- Cueva de Chinguaro

Religion
- Affiliation: Roman Catholic Church
- Diocese: Diocese of San Cristóbal de La Laguna
- Province: Archdiocese of Seville
- Rite: Roman
- Ecclesiastical or organisational status: Shrine

Location
- Location: Güímar, Spain.
- Interactive map of Cave-Shrine of Chinguaro

Architecture
- Type: church

= Cave of Chinguaro =

Cave and church in Güímar, Canary Islands, Spain

Cave-Shrine of Chinguaro is a cave and associated Roman Catholic church located in Güímar on Tenerife (Canary Islands, Spain). It was the traditional palace of Acaimo, the Guanche king of the Menceyato de Güímar. After the Spanish conquest, they venerated the cave as a site of the Virgin Mary, and later built a church shrine there.

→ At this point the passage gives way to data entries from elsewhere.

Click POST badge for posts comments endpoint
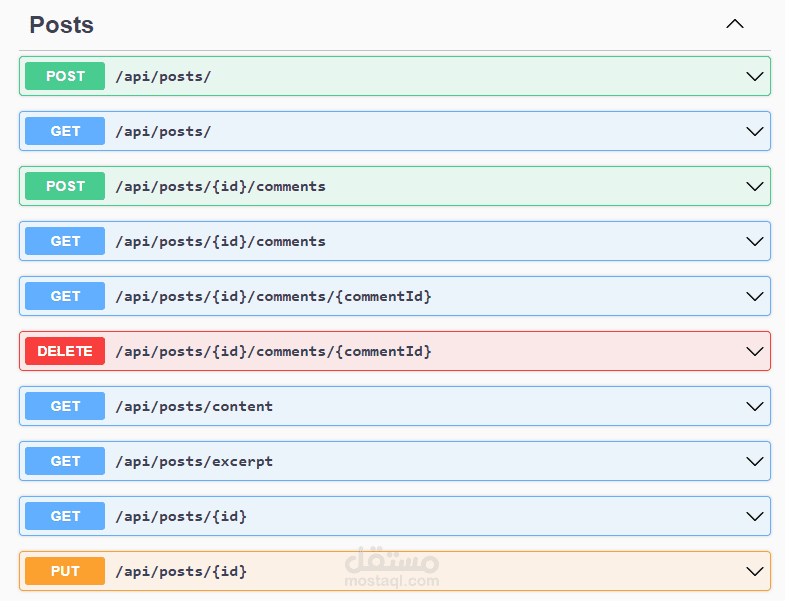 (x=65, y=186)
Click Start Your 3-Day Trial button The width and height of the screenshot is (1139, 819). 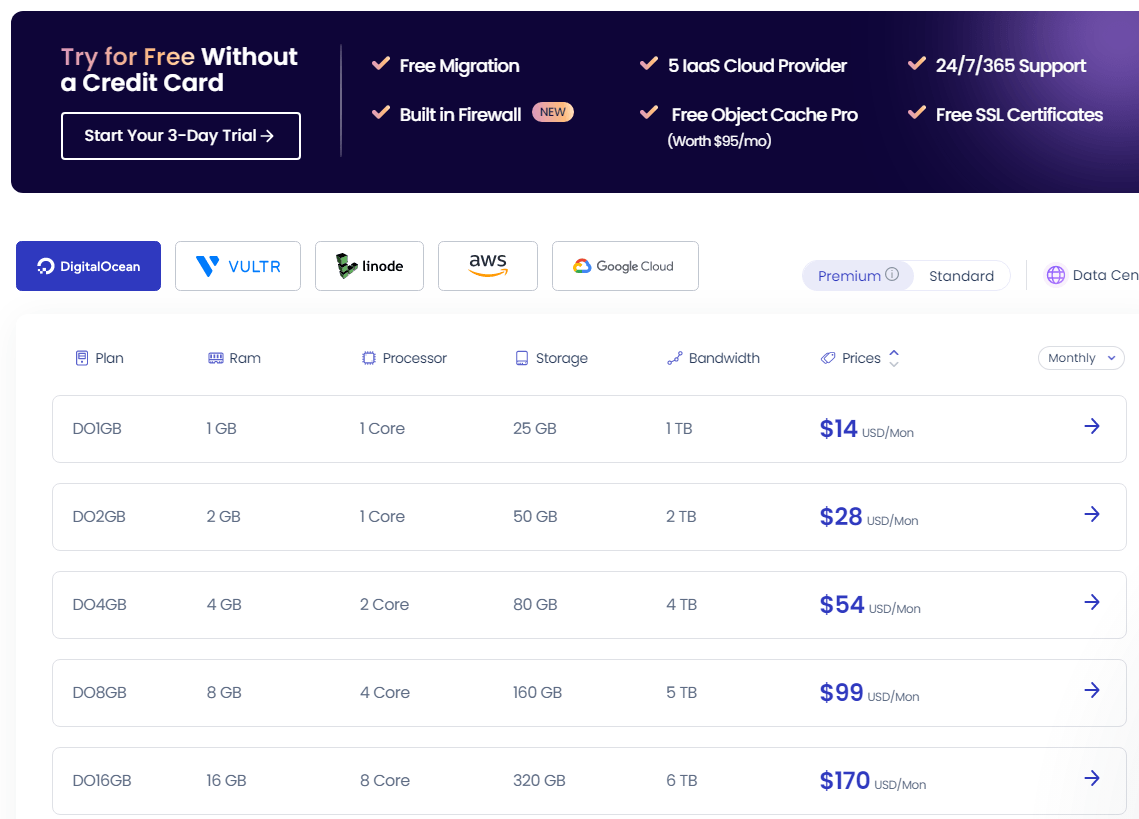click(x=180, y=136)
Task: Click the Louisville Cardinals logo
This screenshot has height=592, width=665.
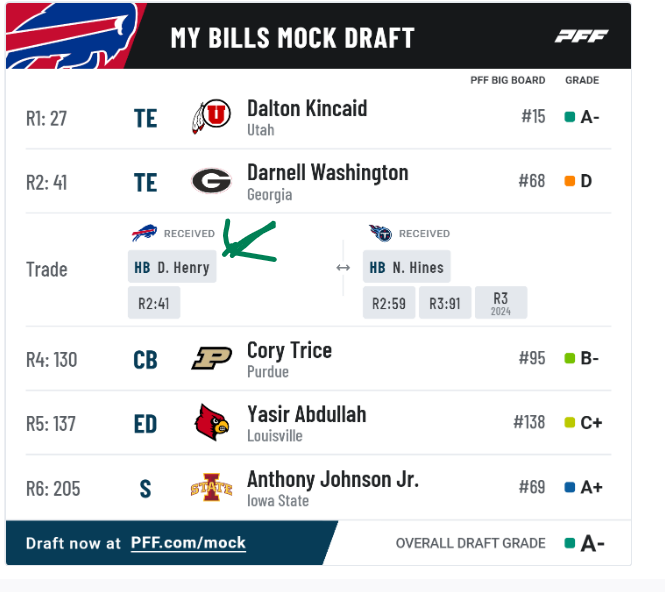Action: 211,422
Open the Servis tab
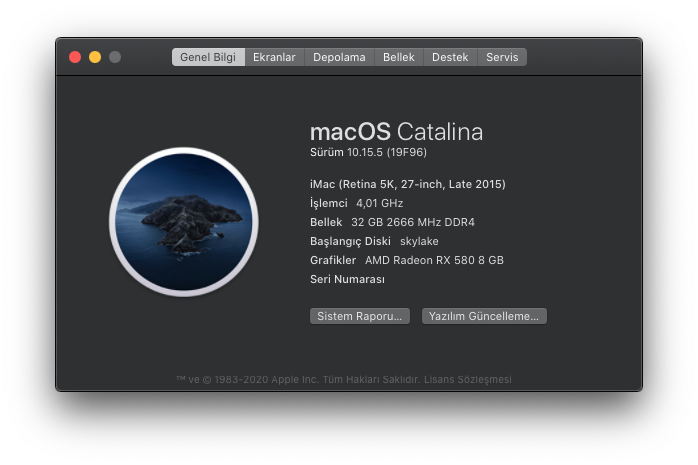Image resolution: width=698 pixels, height=465 pixels. tap(502, 57)
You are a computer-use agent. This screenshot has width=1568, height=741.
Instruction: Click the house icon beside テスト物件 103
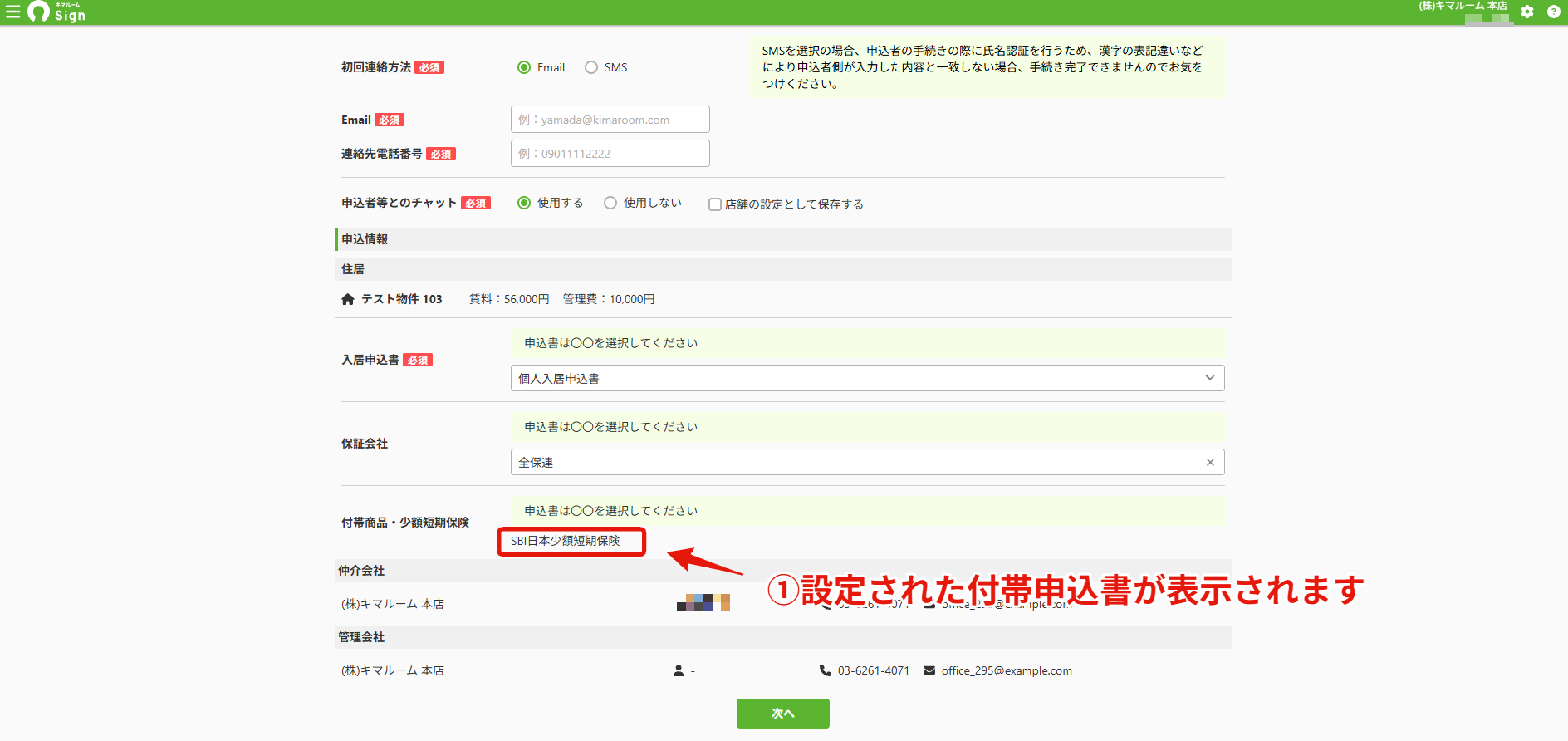348,299
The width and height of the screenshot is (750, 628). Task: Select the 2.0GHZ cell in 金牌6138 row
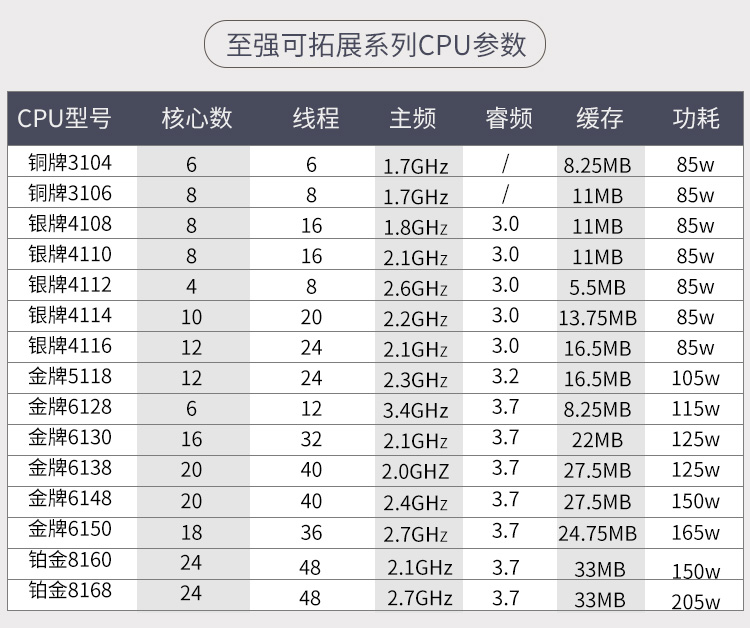[416, 470]
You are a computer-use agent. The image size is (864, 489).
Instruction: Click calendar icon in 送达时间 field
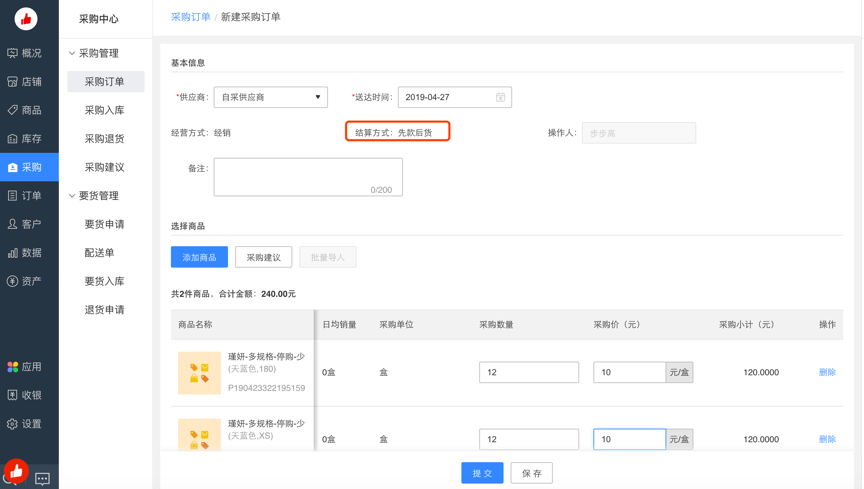(x=500, y=98)
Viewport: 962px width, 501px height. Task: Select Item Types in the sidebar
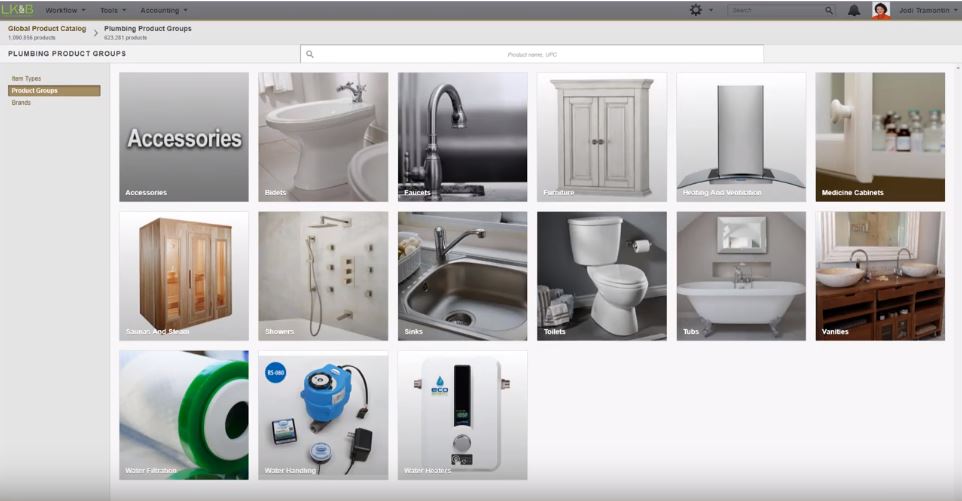(x=26, y=79)
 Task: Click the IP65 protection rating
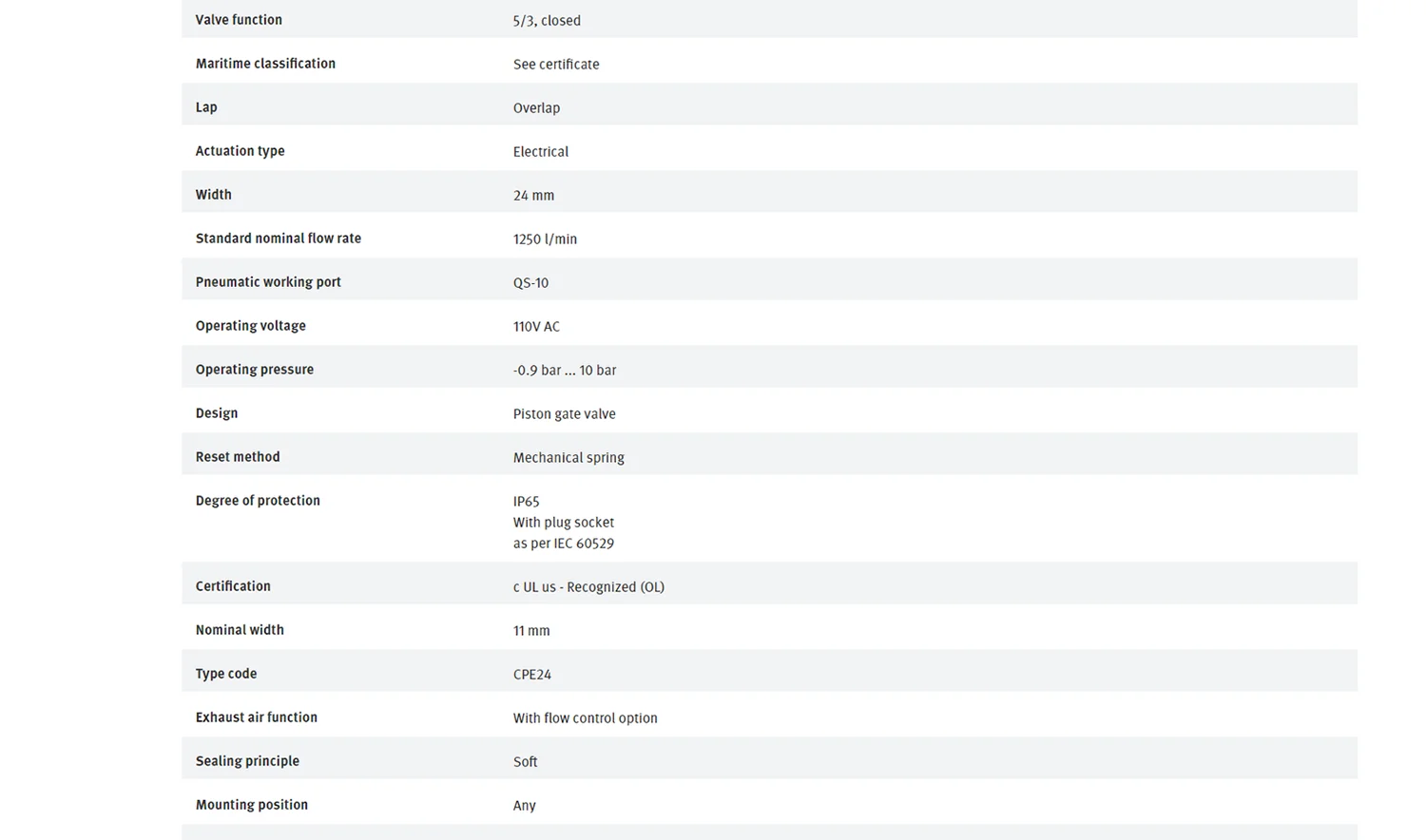(526, 502)
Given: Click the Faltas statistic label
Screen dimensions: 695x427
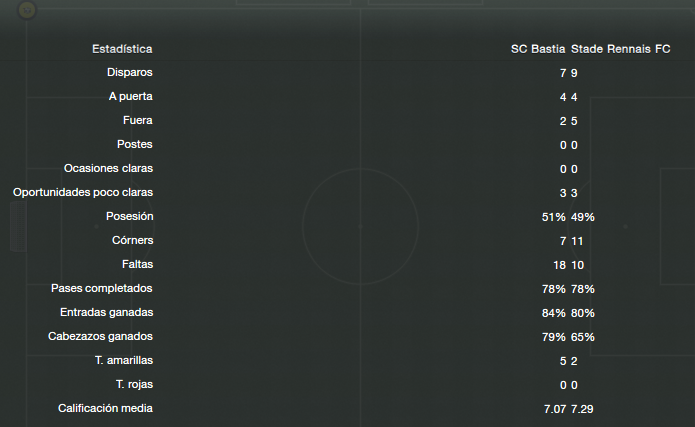Looking at the screenshot, I should point(137,264).
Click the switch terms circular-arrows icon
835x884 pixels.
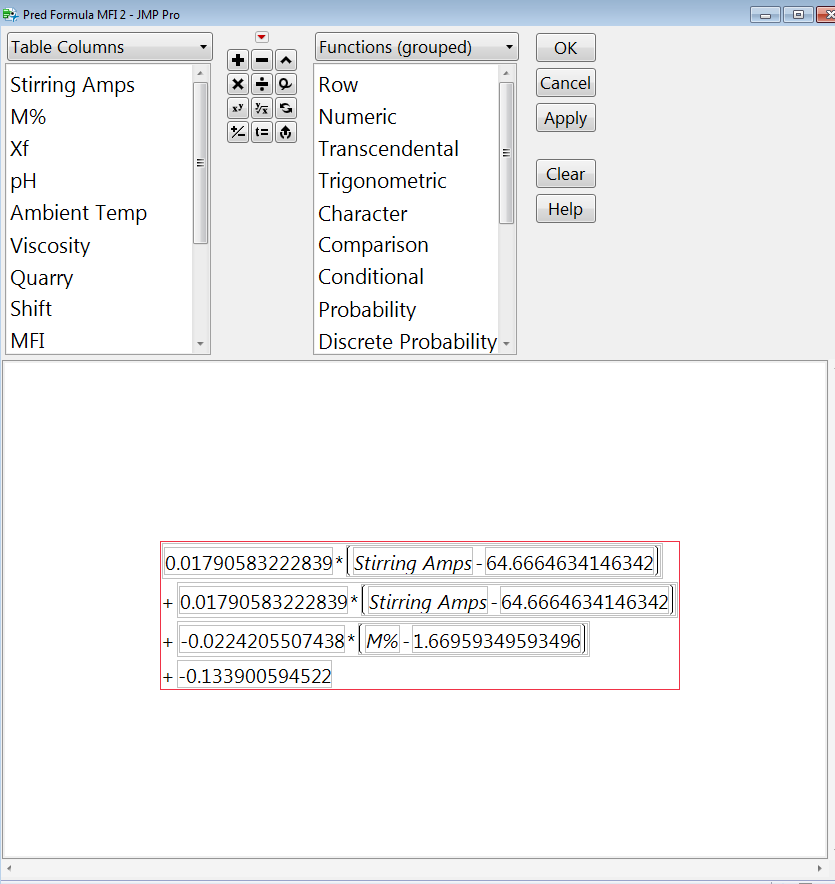coord(285,108)
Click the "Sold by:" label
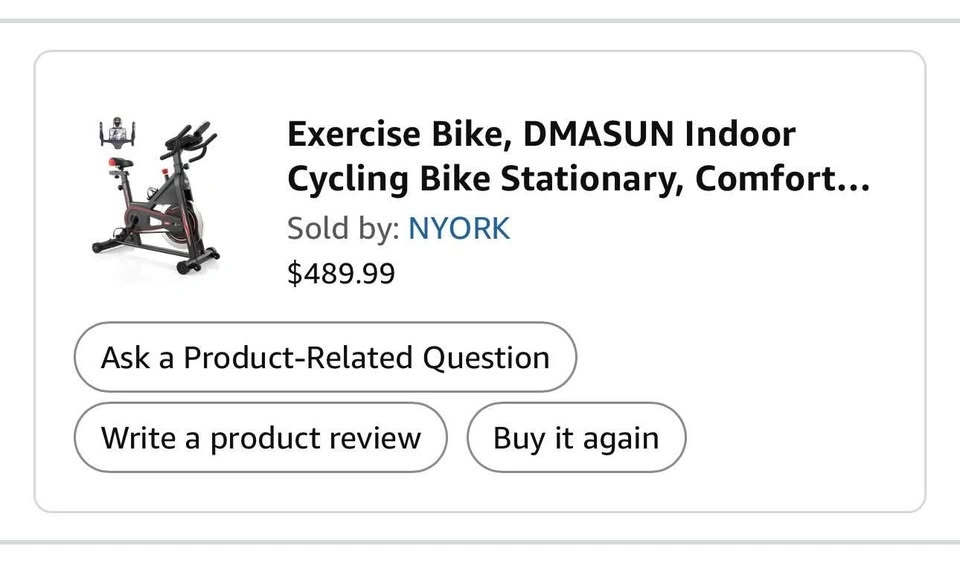960x569 pixels. [343, 228]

In this cave, the ancient Guanche venerated the goddess Chaxiraxi of their traditional faith, related to the Berbers of North Africa.

After the Castillian conquest, Spanish clergy identified the icon with the Virgin Mary and had it moved to the Cave of Achbinico in Candelaria. This cave became the first shrine devoted to the Virgin of Candelaria. It was the first Guanche shrine to contain a Christian idol in the Canary Islands, but most of the natives adhered to their traditional religion.

The cave has been found to be a site of archaeological importance. Layers of ash have been carbon-dated and found to be more than 3,000 years old, showing long indigenous occupancy.